Enviado Especial - 6-07-2003
¿Quién anda ahí?
José Luis Regueira, Observatorio de Arecibo


Los jóvenes saludan a las estrellas desde Arecibo (José Luis Cuesta).

"El futuro de la investigación del Universo está en la utopía de colocar fuera de nuestro planeta, en la cara oculta de la Luna, radiotelescopios y observatorios astronómicos". Quien así habló fue Daniel Roberto Altschuler, uruguayo de nacimiento, estadounidense de formación científica, y canario de deseo vital, director del mayor radiotelescopio que existe en el mundo, el de Arecibo (región centroccidental de Puerto Rico) y anfitrión de excepción para los jóvenes de la Ruta Quetzal BBVA, la mayoría de los cuales se sintieron asombrados por la magnitud de la semiesfera (325 metros de diámetro) y la antena suspendida a decenas de metros, en mitad de una selva inextricable, que recibe proyectos de todo el mundo para desentrañar los misterios del universo y buscar, mediante la emisión de ondas radiofónicas, una respuesta de una eventual inteligencia extraterrestre, asunto este que no ha dado resultado alguno hasta el momento, salvo para los productores de la película "Contact".
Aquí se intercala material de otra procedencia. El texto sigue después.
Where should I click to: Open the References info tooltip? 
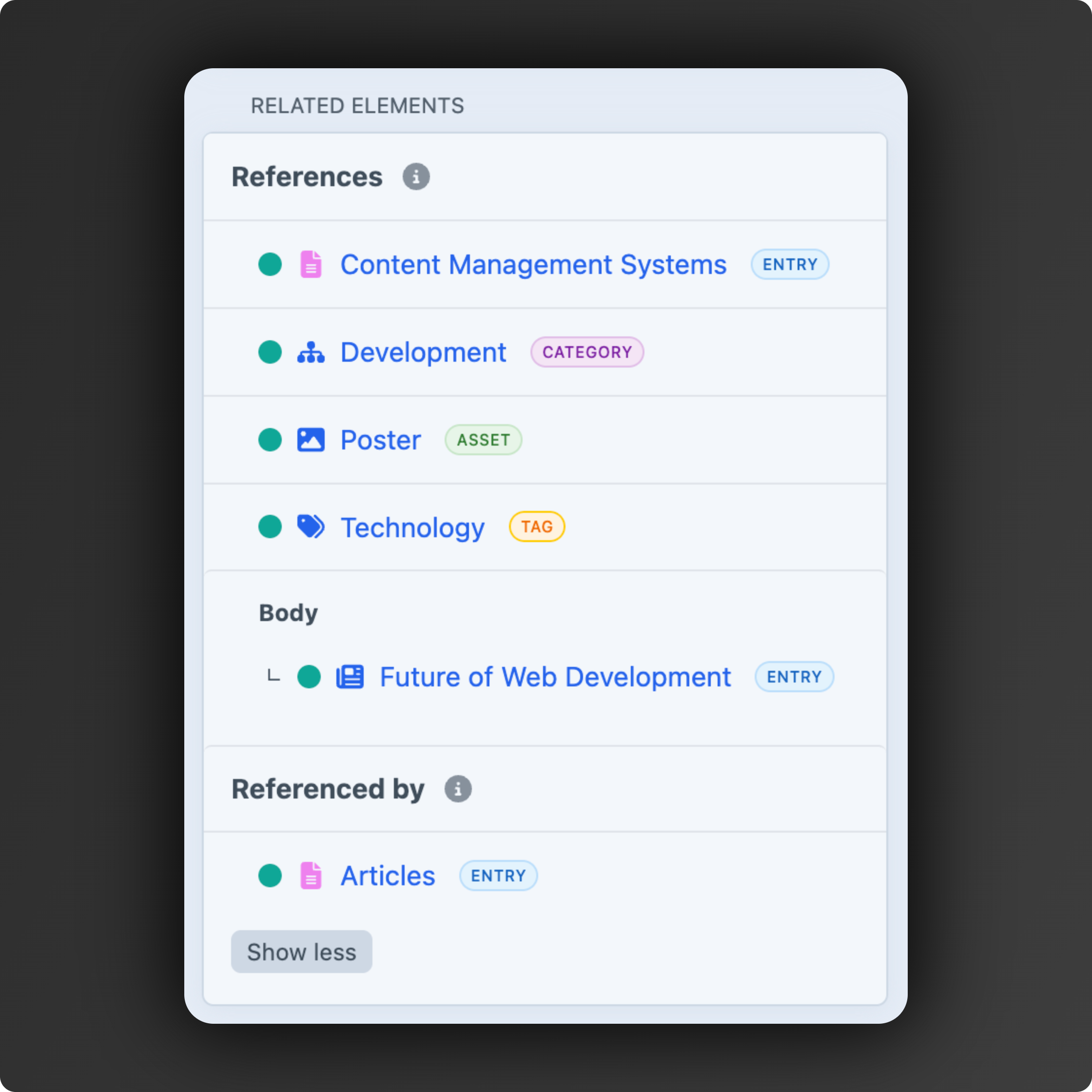415,176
Los expedicionarios pasaron la jornada del domingo 6 el radiotelescopio, visitando las instalaciones y atentos a todas las explicaciones, ya fueran sobre investigación astronómica o acerca de la colosal obra de ingeniería que se inició en 1960 y se reforma día a día. La semiesfera del radiotelescopio fue construida aprovechando una depresión del terreno y sobre la misma se colocó la gigantesca antena para recibir la luz que proviene de los astros siderales y aplicar las mediciones de espacio y tiempo en el estudio y desarrollo del universo. Pero el 5 por ciento de las actividad del radiotelescopio se dedica a realizar labores de rádar para calibrar distancias entre planetas o perfilar el volumen de astros que de ayude a biólogos y exploradores espaciales. Altschuler explicó que los mapas radiotelegrafiados obtenidos de Titán (permanentemente envuelto en gas e invisible para los observatorios tradicionales), una de las lunas de Saturno, ha posibilitado que la NASA decidiera enviar en 2004 una nave de exploración al satélite tras comprobar ciertos misterios en su entorno, como la posibilidad de que haya agua.

Daniel Altschuler es, a más de gentil y sabio, un extraordinario divulgador, como pudieron comprobar los expedicionarios de Ruta Quetzal, la mayoría de los cuales estaban más interesados en conocer aspectos de la búsqueda de vida extraterrestre que sobre las áridas y arcanas explicaciones sobre mediciones de púlsares, masas negras o contabilidad sobre la edad del cosmos.El profesor es contundente frente a un retrato de Einstein, "un tipo listo y simpático", según Altschuler, cuando denuncia la superchería que rodea al fenónemo de los ovnis, pero cree que "hay vida fuera de la Tierra", a la pregunta de la expedicionaria española Macarena Ruiz, "pero no piense en enanos verdes con antenas, sino en bacterias y microorganismos". No es menos contundente con la mexicana Silvia Libertad Cambero al responder que durante todos estos años "jamás han recibido señales que les hayan alarmado, como pudiera ser una colisión inminente con un meteoro", preguntas todas muy relacionadas con el mundo cinematográfico, pero después de escuchar al profesor lo seguro fue la llegada a Arecibo del agente James Bond (Pierce Brosnan) para filmar escenas de "Golden Eyes", no hay que buscar "Expedientes X".

Altschuler es también un humanista y así declara que el planeta Tierra no está amenazado por peligros estelares, ni platillos, alienígenas y asteroides, sino "por las brutalidades y agresiones entre los propios seres humanos" y "la culpa de los propios científicos, que somos incapaces de implicar a ciudadanos y gobiernos en el apoyo a la investigación".

Los expedicionarios de la Ruta Quetzal BBVA, tan acostumbrados a convivir con recuerdos del pasado hispanomericano, estudiar restos arqueológicos, rememorar hazañas de conquistadores y navegantes, defender el desarrollo medioambiental de las tierras de América y admirar a los próceres que lograron su indepoendencia, tuvieron en Arecibo una lección magistral sobre los que aún no ha ocurrido.